Akshay Kumar Vijaya has defended his thesis entitled "Modulation of Microglia Functions in Ageing and Neuroinflammation: From Mechanisms to Therapeutic Interventions" for the degree of Doctor of Science in Biochemistry.
Scientific supervisor: Prof. Dr. Aurelijus Burokas (Vilnius University, Natural Sciences, Biochemistry).
Scientific consultant: Prof. Dr. Daiva Baltriukienė (Vilnius University, Natural Sciences, Biochemistry).
Composition of the Dissertation Defense Board: Chairperson - Dr. Veronika Viktorija Borutinskaitė (Vilnius University, Natural Sciences, Biochemistry); Assoc. Prof. Dr. Robertas Guzulaitis (Vilnius University, Natural Sciences, Biophysics), Dr. Ainhoa Plaza-Zabala (University of the Basque Country, Spain, Natural Sciences, Biochemistry), Prof. Dr. Danielius Serapinas (Lithuanian University of Health Sciences, Medical and Health Sciences, Medicine), Dr. Laura Cutando (Autonomous University of Barcelona, Spain, Natural Sciences, Biochemistry).
Aging fundamentally alters microglial cell activity by promoting chronic neuroinflammation, metabolic changes, and reduced functional capacity, all of which contribute to the development of neurodegenerative diseases. This dissertation examines the interaction between aging, diet, the gut microbiota, and the endocannabinoid system in influencing microglial cell functions and evaluates therapeutic interventions that target these processes.
First, using APP/PS1 mice as a model for Alzheimer’s disease, it was found that long-term supplementation with the next-generation probiotic Akkermansia muciniphila reduced anxiety-like behavior, improved cognitive performance, and decreased hippocampal microglial cell density. To precisely analyze aging-associated microglial states, an optimized protocol for isolating microglia from the brains of aging mice was developed, ensuring high purity and the preservation of the in vivo resting phenotype.
In aging mice, long-term exposure to a high-fat diet induced anxiety, memory impairments, and dysbiosis.

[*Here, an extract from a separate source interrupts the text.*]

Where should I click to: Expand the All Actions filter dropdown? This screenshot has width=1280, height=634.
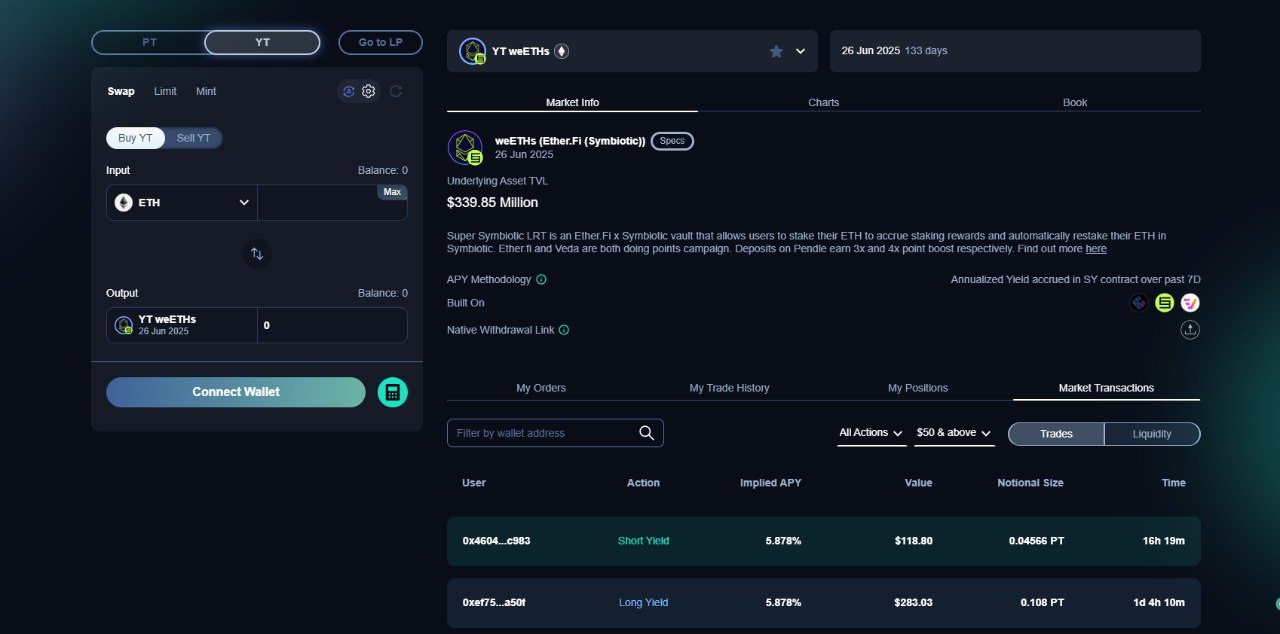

In microglial cells, it reduced phagocytosis, increased reactive oxygen species production, and accelerated cellular senescence. Prebiotic supplementation (galactooligosaccharides and fructooligosaccharides) mitigated these behavioral, microglial functional, and microbiota alterations by preserving beneficial bacteria and restoring microglial activity.

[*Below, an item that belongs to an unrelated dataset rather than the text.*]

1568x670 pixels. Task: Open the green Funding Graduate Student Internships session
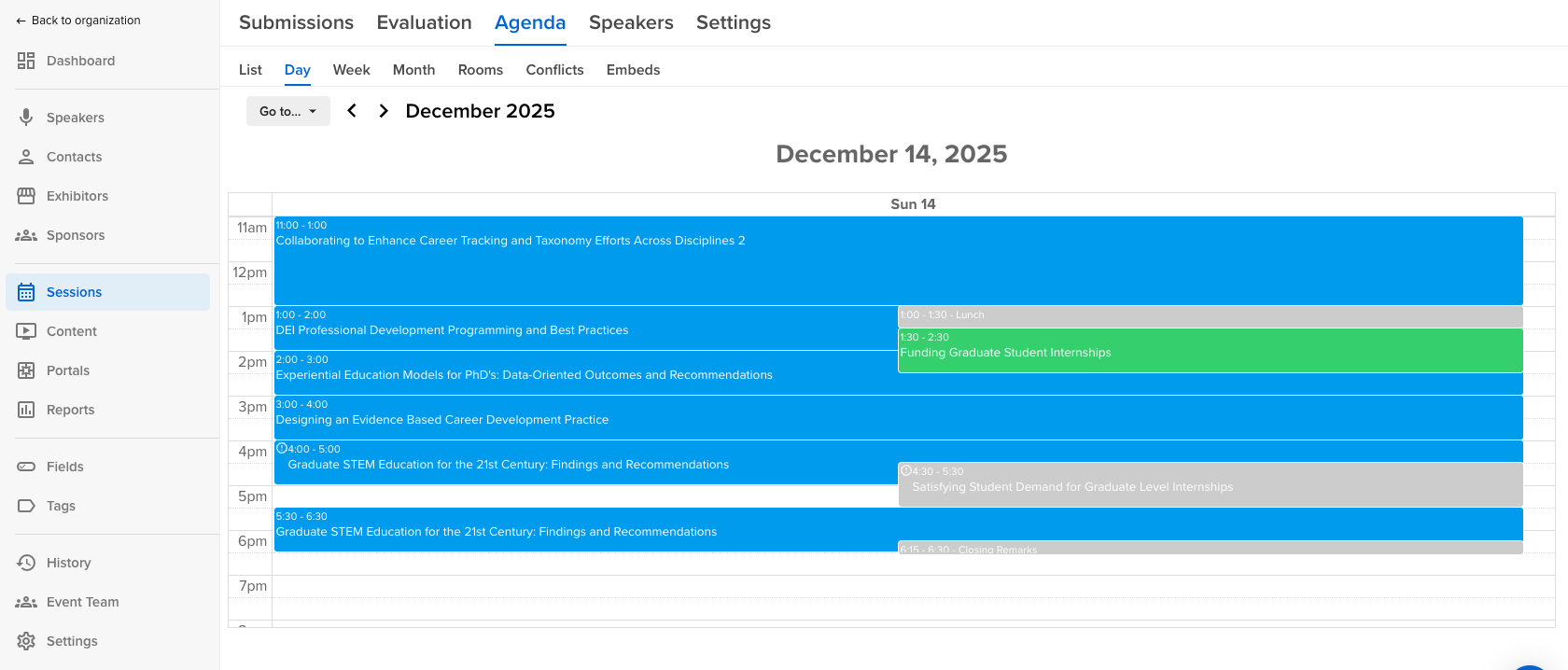click(x=1210, y=353)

Finally, it was shown that modulation of the endocannabinoid system regulates microglial functions in an age-dependent manner: CB1 and CB2 receptor agonists differentially affected phagocytosis and oxidative stress in young versus aging cells.

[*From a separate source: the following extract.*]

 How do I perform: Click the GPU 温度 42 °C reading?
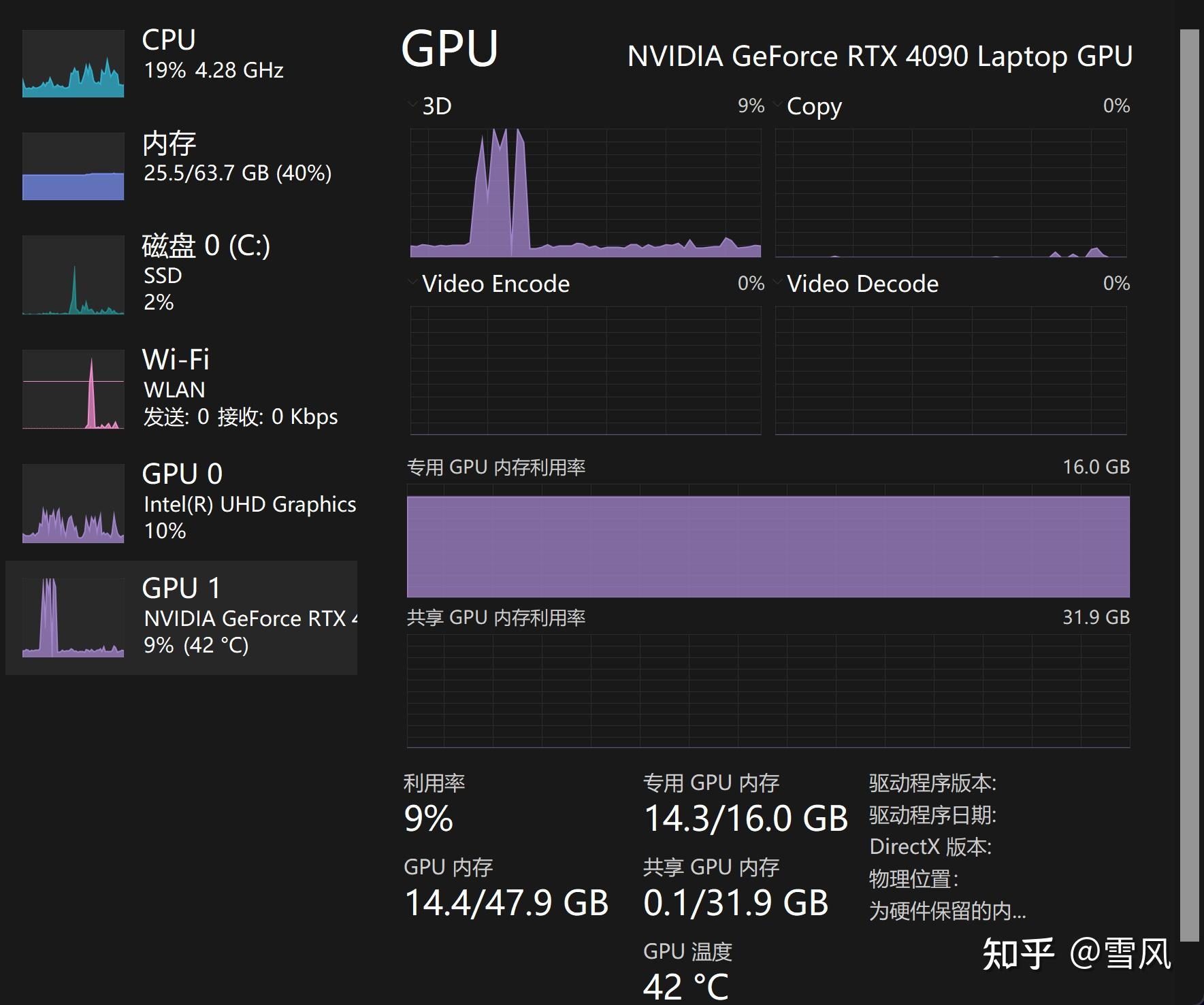click(x=686, y=985)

This work provides an integrated assessment of the interplay between aging, the gut microbiota, and the endocannabinoid system in the context of microglial function and regulation. Filling these knowledge gaps is crucial for developing new, personalized therapeutic strategies that aim to reduce age-related neuroinflammation and neurodegenerative processes.